Laravel Rate Limiting in Production
--
Whenever you develop a Laravel-based application that makes it into production you’ll probably provide some kind of API. Either for internal usage or for the customer to consume. However you most likely want to install some kind of rate limiting mechanism to make sure nobody is overusing your API and thus risking to take down your hosting infrastructure.
A well-known mechanism to prevent APIs from being overloaded with requests (kind of DoS) is a rate limiting. You’ll define a maximum number of requests in a given amount of time and when a client hits that maximum your web server will answer with HTTP 429 Too Many Requests. This indicates the client that there is some kind of cooldown time it needs to wait until further requests will be processed.
Rate Limiting Middleware
Laravel provides a convenient throttle middleware that provides that kind of rate limiting. It even supports different limits based upon a model so you can limit the amount of requests based upon a dynamic parameter.
This is a pretty cool default functionality. However it comes with a downside you will experience in production: The request still hits your Laravel application before being denied due to an exceeded limit which means the request still generates load on your web-server.

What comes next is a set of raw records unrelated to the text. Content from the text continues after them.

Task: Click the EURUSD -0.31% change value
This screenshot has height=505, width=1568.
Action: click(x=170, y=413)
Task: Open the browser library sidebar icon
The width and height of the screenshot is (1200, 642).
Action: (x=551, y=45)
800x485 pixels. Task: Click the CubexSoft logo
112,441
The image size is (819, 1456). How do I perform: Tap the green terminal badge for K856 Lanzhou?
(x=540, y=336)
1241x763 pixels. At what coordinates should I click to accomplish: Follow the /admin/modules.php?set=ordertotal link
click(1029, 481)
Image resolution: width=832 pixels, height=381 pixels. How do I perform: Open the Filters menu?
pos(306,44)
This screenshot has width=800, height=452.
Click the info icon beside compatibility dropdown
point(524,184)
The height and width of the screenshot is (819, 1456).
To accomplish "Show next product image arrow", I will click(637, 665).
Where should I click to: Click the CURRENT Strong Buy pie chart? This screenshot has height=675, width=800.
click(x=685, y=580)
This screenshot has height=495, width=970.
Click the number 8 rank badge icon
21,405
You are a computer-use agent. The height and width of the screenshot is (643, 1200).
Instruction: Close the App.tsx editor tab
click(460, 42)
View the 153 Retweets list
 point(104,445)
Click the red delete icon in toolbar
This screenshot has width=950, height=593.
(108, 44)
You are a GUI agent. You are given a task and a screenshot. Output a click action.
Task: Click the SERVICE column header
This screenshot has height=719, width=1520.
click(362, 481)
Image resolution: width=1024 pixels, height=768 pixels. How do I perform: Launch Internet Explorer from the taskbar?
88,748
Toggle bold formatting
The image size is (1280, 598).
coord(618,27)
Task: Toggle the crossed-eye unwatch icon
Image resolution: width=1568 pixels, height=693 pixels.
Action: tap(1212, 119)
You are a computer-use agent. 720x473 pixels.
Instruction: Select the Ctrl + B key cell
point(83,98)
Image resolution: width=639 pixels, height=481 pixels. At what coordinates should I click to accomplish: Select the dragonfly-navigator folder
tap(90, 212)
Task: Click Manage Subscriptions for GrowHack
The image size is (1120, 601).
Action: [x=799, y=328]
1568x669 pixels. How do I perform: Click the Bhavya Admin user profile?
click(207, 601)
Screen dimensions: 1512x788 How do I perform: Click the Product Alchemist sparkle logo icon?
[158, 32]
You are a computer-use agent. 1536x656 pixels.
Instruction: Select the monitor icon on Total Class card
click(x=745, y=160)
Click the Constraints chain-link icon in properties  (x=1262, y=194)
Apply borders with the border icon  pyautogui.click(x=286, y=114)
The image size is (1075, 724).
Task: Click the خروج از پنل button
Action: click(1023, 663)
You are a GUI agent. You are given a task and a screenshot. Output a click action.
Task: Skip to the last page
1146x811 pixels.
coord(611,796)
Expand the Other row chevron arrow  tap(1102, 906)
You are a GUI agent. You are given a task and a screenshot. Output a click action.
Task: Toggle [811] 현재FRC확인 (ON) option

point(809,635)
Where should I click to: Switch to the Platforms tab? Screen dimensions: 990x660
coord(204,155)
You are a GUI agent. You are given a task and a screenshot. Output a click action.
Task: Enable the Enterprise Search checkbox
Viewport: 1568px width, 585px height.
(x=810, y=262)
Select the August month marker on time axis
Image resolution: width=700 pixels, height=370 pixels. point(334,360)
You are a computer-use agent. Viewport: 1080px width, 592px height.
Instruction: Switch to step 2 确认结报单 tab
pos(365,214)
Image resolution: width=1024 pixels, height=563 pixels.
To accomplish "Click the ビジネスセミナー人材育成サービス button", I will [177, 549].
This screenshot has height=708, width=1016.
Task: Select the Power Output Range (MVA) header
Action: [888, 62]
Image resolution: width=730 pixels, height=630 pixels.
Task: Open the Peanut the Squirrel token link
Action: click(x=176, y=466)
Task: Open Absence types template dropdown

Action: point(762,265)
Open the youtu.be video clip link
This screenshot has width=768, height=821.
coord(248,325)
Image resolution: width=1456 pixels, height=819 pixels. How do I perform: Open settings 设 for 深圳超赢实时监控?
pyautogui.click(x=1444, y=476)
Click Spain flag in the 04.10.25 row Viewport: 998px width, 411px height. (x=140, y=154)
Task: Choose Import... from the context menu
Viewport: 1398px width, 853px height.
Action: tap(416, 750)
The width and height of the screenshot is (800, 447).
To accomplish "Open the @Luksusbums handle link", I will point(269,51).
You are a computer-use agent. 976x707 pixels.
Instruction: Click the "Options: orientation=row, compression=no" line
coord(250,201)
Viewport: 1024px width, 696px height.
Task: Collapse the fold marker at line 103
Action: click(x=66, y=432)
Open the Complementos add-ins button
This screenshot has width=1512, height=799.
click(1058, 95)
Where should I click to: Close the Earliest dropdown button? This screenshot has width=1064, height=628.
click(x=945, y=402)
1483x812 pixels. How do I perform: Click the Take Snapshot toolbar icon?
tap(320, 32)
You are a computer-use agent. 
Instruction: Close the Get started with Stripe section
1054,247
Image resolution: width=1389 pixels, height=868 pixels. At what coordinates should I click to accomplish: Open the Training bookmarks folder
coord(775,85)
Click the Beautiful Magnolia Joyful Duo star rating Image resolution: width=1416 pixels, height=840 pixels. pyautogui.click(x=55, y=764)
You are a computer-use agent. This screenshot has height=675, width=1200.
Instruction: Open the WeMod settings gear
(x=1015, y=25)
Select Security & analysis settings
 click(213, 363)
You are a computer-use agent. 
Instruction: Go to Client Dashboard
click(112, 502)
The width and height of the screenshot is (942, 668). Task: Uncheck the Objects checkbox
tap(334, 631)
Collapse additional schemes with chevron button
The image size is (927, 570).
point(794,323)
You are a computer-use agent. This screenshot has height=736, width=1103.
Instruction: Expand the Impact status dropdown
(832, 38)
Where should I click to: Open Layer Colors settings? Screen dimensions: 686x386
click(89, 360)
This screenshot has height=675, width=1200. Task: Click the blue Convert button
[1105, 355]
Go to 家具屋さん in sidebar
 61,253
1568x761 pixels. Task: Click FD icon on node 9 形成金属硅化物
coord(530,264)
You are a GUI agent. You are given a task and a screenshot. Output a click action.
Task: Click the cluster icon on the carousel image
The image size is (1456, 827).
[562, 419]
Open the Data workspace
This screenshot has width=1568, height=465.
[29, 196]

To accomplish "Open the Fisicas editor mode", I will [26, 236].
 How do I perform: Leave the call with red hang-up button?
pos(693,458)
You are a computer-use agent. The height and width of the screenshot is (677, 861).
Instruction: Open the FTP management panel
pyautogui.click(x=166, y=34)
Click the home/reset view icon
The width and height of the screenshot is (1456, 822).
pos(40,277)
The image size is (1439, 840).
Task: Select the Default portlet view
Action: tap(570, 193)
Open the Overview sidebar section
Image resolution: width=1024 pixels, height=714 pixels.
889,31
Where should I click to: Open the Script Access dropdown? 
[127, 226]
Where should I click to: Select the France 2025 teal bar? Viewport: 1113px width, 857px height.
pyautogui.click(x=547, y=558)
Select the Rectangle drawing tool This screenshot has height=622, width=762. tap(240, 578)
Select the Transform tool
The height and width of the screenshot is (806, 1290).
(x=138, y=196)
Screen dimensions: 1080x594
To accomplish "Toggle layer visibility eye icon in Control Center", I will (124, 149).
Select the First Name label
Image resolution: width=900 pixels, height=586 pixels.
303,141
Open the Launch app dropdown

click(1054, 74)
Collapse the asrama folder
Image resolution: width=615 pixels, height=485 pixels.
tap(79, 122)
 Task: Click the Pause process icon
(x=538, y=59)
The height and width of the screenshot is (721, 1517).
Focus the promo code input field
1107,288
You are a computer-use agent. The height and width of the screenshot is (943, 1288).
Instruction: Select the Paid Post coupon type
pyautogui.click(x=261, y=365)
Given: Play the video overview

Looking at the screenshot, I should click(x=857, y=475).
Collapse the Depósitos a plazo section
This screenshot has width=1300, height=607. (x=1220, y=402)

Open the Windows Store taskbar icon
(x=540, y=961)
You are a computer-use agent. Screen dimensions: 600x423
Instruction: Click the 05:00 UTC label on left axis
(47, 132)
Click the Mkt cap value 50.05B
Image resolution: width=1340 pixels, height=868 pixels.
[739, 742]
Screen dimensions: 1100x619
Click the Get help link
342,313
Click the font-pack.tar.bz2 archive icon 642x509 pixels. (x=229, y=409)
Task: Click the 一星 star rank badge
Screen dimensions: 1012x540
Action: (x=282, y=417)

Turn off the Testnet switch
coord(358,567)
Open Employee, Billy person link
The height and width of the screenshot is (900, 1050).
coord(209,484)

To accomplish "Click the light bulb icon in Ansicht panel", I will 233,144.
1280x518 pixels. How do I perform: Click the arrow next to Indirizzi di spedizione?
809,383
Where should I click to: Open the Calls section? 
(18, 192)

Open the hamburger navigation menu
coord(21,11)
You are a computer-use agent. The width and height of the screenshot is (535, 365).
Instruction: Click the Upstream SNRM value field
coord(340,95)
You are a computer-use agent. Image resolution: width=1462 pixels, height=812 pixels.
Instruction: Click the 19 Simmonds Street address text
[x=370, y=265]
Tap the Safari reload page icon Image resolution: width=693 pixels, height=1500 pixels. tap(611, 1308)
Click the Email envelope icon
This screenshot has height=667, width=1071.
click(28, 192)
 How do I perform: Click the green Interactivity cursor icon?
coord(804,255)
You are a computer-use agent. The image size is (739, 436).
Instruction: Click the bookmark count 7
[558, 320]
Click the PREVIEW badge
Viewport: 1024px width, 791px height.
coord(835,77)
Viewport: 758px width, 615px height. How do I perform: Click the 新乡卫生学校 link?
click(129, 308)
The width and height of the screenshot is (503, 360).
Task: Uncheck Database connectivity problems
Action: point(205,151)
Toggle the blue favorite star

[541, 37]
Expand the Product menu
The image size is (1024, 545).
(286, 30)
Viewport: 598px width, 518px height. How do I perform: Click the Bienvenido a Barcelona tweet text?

Of course the impact isn’t as high as it normally would be but in fact the web-server needs to boot up the Laravel framework and the request will pass any middleware that is processed before the throttle middleware itself. This alone could cause some database queries to be executed before the check for the exceeded rate limit even happens.
Finally the request causes impact on your cache server (e.g. Redis). Laravel’s rate limiting middleware stores the client’s IP address alongside with the amount of requests in a given time period and performs a check on every request.